# [Stored records]
-- -- --

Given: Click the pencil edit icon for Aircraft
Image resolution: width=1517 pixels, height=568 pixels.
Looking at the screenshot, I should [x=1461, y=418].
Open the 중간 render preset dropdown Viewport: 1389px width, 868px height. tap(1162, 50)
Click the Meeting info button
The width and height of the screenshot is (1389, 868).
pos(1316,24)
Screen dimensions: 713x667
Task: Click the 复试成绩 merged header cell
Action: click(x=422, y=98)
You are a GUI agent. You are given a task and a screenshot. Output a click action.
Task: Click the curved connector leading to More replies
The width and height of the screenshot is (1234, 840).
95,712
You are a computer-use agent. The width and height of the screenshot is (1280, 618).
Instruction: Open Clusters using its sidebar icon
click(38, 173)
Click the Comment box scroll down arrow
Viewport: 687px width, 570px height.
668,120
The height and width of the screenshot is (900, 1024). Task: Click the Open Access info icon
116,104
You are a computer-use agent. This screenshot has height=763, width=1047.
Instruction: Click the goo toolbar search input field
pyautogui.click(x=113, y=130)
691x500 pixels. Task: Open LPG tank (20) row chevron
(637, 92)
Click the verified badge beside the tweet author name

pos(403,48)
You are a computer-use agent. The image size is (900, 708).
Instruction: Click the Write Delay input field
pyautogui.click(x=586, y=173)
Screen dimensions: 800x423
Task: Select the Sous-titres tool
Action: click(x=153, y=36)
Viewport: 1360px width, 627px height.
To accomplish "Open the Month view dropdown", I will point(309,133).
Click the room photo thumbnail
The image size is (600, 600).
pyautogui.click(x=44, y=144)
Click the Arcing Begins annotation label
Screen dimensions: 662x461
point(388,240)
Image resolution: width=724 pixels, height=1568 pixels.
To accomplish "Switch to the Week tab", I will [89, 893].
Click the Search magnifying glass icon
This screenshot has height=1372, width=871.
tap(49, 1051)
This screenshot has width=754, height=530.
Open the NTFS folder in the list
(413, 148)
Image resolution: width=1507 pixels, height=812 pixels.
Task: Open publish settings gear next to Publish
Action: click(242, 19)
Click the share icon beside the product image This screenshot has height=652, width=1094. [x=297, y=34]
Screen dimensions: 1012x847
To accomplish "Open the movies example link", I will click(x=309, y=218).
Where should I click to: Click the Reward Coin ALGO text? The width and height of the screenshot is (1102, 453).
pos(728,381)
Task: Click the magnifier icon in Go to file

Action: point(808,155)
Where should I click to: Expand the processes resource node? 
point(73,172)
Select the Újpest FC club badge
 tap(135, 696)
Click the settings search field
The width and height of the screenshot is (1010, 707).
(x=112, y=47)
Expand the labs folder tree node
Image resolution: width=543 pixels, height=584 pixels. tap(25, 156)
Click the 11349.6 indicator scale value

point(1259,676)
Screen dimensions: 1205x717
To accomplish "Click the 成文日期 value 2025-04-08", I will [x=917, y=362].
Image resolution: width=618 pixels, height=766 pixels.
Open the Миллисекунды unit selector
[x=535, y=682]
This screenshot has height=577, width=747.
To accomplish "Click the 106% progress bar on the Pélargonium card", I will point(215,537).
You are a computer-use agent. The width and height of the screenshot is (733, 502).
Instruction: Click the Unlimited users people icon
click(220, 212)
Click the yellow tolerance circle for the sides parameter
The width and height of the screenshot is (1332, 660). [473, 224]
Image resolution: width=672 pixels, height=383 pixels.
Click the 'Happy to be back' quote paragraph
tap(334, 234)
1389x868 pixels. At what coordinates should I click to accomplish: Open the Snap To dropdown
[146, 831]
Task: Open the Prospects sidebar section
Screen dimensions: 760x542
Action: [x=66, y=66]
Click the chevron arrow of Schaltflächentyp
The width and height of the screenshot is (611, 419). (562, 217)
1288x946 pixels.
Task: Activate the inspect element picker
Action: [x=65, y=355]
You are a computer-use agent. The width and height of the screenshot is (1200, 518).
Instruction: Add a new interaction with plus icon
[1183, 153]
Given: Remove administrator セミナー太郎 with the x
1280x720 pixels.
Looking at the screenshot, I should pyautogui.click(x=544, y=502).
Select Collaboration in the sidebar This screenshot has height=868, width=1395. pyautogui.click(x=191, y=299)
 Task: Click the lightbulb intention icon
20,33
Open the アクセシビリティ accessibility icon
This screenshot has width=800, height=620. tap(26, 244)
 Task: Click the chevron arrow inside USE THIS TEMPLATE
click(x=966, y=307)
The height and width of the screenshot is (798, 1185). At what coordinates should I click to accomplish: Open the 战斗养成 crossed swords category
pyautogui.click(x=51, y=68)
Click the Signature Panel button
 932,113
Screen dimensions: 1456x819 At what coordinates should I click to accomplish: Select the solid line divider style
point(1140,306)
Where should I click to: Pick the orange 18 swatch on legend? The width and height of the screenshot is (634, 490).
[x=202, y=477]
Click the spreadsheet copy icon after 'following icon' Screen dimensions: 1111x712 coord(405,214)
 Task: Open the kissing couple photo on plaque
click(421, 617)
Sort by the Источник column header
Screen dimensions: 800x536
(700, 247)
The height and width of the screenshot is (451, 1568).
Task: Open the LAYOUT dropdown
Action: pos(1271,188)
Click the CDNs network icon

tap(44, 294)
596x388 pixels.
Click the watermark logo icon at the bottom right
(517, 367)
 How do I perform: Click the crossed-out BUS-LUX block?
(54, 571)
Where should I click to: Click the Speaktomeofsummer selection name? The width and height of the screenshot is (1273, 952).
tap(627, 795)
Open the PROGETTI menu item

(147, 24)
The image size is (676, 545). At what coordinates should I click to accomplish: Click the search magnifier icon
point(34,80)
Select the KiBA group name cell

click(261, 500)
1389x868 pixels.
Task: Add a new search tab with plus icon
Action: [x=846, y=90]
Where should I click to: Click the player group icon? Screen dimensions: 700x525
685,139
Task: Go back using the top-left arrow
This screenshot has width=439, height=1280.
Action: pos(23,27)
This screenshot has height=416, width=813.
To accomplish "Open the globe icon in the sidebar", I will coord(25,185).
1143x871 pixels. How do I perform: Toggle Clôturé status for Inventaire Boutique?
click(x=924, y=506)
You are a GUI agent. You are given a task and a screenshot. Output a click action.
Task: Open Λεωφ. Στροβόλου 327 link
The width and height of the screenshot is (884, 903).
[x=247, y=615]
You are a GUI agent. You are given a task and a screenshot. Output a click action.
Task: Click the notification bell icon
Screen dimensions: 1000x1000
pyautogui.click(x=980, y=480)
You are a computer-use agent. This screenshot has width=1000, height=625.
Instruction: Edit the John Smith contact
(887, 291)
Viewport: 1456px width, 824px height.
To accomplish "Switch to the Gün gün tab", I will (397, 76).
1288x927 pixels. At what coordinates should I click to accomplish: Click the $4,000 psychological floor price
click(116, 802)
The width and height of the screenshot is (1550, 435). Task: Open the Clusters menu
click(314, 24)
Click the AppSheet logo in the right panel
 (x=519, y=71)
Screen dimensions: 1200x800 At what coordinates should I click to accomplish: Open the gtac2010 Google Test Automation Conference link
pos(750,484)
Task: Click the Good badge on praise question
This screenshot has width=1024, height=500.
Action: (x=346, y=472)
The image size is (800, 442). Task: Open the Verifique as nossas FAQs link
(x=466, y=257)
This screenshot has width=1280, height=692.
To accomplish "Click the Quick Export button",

-- -- --

# [TASK BRIEF]
Counting only lines of the data above that hold "computer", report the total and nothing else.

# [TASK ANSWER]
6